= Windhoek East =

Electoral constituency in the Khomas region of central Namibia

Windhoek East constituency (red) in the Khomas Region

Windhoek East is a constituency in the Khomas Region of Namibia. It consists of the upper-class suburbs of Windhoek: Auasblick, Avis, Klein Windhoek, Ludwigsdorf, Luxury Hill, Olympia, and Suiderhof. It had a population of 22,712 in 2011, up from 17,674 in 2001. As of 2020, it has 17,308 registered voters.

Windhoek East is the most affluent constituency of Windhoek. Most embassies, private schools, private medical facilities, and shopping malls are located here, and the education rate of the inhabitants is high. All its roads are tarred. There is a concerning crime rate but the offenders come from other constituencies. The Namibian newspaper suspects the constituency to have been gerrymandered by the SWAPO-led government; Besides the posh suburbs it contains a Police academy and Windhoek's two army bases.

==Politics==
In the 2004 regional election, SWAPO candidate Mwadina Rosalia Sibiya received 2.141 of the 4,265 votes cast and became councillor. Nic Kruger, a member of the Rally for Democracy and Progress (RDP), surprisingly won the constituency in the 2010 local and regional elections.
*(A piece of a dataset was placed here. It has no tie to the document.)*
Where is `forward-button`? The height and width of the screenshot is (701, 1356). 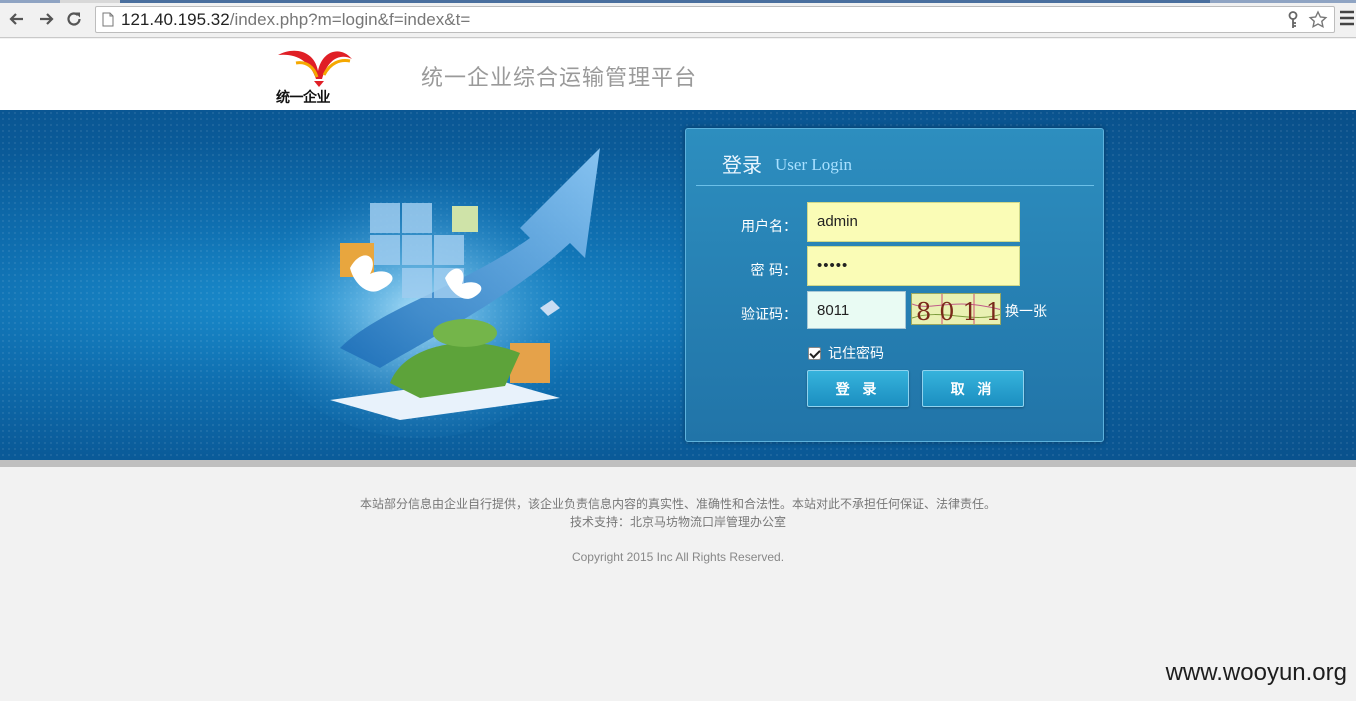 forward-button is located at coordinates (46, 19).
The 2015 regional election were won by SWAPO whose Ruusa Namuhuja gained 1,795 votes. Jens Schneider of the RDP came second with 1,169 votes, followed by Raymond Reginald Diergaardt of the Democratic Turnhalle Alliance (DTA) with 743 votes.
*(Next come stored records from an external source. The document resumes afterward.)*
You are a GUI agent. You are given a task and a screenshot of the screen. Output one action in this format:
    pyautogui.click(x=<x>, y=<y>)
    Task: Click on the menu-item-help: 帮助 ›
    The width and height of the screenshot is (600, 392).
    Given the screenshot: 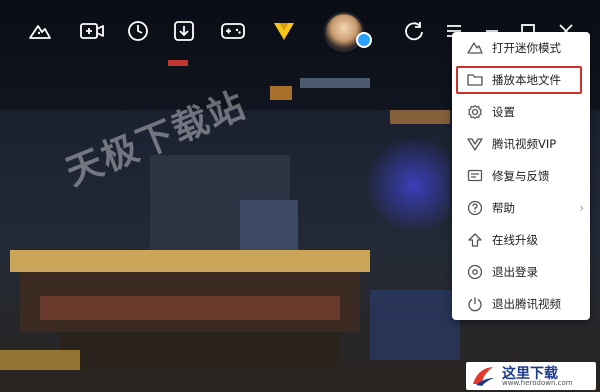 What is the action you would take?
    pyautogui.click(x=521, y=208)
In the 2020 regional election an opposition candidate became constituency councillor again. Kephas Brian Black of the Independent Patriots for Change (IPC), an opposition party formed in August 2020, won with 3,715 votes, followed by Petrus Cornelius Senekal of the Popular Democratic Movement (PDM, the new name of the DTA) with 2,511 votes. The SWAPO candidate Felix Tjozongoro came only third, gathering 1,615 votes.